Local check data livetime

Hi,

is ist somehow possible to have some kind of “data needs to be newer than 5 minutes”?

I keep adding a lot of local checks lately (don’t get mad, but some of the check plugins are a pile of poop), and because thes pile of checks get more complex the agent run gets slower and slower.

Now I began to run every script via systemd timers and just create local check valid output and just read those files from /var/lib/check_mk_agent/spool. This works like a charm and with some puppet and ruby it begins to make some fun.
Now there was this one issue, where the check was working, but a “exit 0” in the top of the script prevented it from regenerating the new local check output, which led to a small but anoying service outage.

I know I can work around with another script that checks fileage and replaces the content, but I would preferre not to frankenstein more that necessary.

I would recommend to start the Local Checks asynchronously from the agent as intended: https://checkmk.com/cms_localchecks.html#Caching%20outputs

Spool files can be prefixed with a number that denotes their maximum age.

2 Likes

I just made a test.
This works if the check exits before the defined time, but if the check is running longer than the defined time, check_mk kill the check, uses the last known value and restarts it.

#!/bin/bash
sleep 6000 # this gets added after the first successful runs.
echo "0 testservice - Everything fine"

Exactly. That’s how it works. If you expect your agent plugin to run for 5 minutes, it would be appropriate to put it into a 6-minute-directory (360), but not into 240.

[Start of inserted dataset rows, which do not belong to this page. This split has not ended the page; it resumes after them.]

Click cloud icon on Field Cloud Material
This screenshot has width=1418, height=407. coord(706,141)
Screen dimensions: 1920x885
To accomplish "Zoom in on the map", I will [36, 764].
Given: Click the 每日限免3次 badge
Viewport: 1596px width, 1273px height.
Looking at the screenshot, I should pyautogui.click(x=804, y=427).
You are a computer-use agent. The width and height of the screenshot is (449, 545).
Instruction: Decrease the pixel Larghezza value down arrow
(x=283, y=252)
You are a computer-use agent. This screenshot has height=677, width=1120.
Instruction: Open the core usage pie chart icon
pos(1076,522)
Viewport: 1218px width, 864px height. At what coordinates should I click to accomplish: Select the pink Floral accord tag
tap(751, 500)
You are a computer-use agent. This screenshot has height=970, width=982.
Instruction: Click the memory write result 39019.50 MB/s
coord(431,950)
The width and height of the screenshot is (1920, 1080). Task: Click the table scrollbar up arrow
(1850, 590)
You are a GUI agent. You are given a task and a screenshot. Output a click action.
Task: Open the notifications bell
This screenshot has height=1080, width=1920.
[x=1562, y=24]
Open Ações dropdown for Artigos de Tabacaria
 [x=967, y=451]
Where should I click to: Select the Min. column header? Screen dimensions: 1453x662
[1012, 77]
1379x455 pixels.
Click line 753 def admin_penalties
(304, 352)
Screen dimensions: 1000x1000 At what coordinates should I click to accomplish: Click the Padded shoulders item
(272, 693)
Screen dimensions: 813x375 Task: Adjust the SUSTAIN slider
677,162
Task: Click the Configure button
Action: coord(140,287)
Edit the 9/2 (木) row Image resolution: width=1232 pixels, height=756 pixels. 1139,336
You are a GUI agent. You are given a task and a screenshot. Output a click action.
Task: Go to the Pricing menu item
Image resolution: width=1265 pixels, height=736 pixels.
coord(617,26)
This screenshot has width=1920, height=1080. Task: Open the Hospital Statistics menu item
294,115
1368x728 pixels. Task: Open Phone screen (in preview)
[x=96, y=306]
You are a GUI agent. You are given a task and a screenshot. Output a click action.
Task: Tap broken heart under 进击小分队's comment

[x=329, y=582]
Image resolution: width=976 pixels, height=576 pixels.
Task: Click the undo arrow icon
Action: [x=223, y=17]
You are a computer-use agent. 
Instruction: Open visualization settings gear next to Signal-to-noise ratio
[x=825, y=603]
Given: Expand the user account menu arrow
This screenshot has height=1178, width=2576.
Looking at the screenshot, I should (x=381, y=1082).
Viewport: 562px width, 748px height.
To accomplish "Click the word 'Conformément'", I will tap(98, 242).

Furthermore: if the plugin gets killed or exits in time but with a bad return code, then its output is discarded. That’s different from the behaviour of “non-detached” plugins. If they, for instance, exit 1, the rc is ignored and the output is sent to the server. If the very same plugin is run from a subdirectory, the rc is honored and its output is discarded.

1 Like

That was my question: Is there a way to alert if the data is too old?

I expect a run time of 60 sec, so I put it into the 90 folder. But what happens if the script does not work as expected? Currently there is no indication for me when I do it the way I did it.

Could you give some more explanation or link to the documentation? I don’t understand what you try to tell me.

Let me explain what happens if you put a regular agent plugin into a subdirectory, say 90. Let’s assume the agent is called every 60 seconds and the plugins runs for 50 seconds:

  • 00s: Agent gets called. It doesn’t see any cachefile below /var/lib/check_mk_agent/cache/ so it starts the agent plugin in background (nohup … &) and redirects its output to a cachefile below /var/lib/check_mk_agent/cache/. The agent returns all other data except that from the plugin.

  • 50s: plugin is done (with rc=0). output is written to /var/lib/check_mk_agent/cache

  • 60s: agent gets called. Sees the cachefile which is only 10 seconds old and thus returns it with <<<...:cached(50,90)>>> in the section header (the 50 being the timestamp of the file and 90 being the max. age). This “decoration” allows the server to check how old the data is and if it’s still valid. The agent doesn’t call the plugin again because 10<90.

  • 120s: agent gets called. Sees the cachefile which is now 70 seconds old (120-50). returns it. but again, doesn’t call the plugin because 70<90 (i.e. the cachefile is not yet outdated).

  • 180s: agent gets called. The cachfile is now 180-50=130 seconds old. I consider this at least surprising, but indeed, that cachefile is returned. now the plugin is called again because 130 (cachefile age) is greater than 90 (directory name).

  • 230s: same as above (50s)

As you can see, putting a plugin into the 90 directory results in plugin calls every 180 seconds. In the meantime, the agent returns the cached file and the server can see from the :cached(timestamp-of-cachefile,90) part in the section header how old the data is and how long it can be considered valid. If the data is too old, the server will show it dithered and tell you that it is outdated.

As for your 2nd question: if it turns out that the plugin that has run in the background exits with a bad returncode (exit 1 instead of exit 0), then the background job simply discards the cachefile that might have been written by the plugin so far and there is no data to return when the agent runs the next time. The agent will then re-start the plugin.

So. This was for “regular” agent plugins. I haven’t looked too deeply in the behaviour of local checks. Unfortunately, they don’t seem to be decorated with that :cached(x,y) thingy when they are returned and that might exactly be your issue.

What you could do is: put your local check plugin somewhere else (outside the checkmk directories), have it called by cron and write its output to a spoolfile, preceeded by a number, like so:

/var/lib/check_mk_agent/spool/90-my-spoolfile

The file must then contain the section header <<<local>>>. This file will only be returned if it is younger than 90 seconds.

1 Like

That’s what I searched for. I’ve must overread it. Thank you a lot.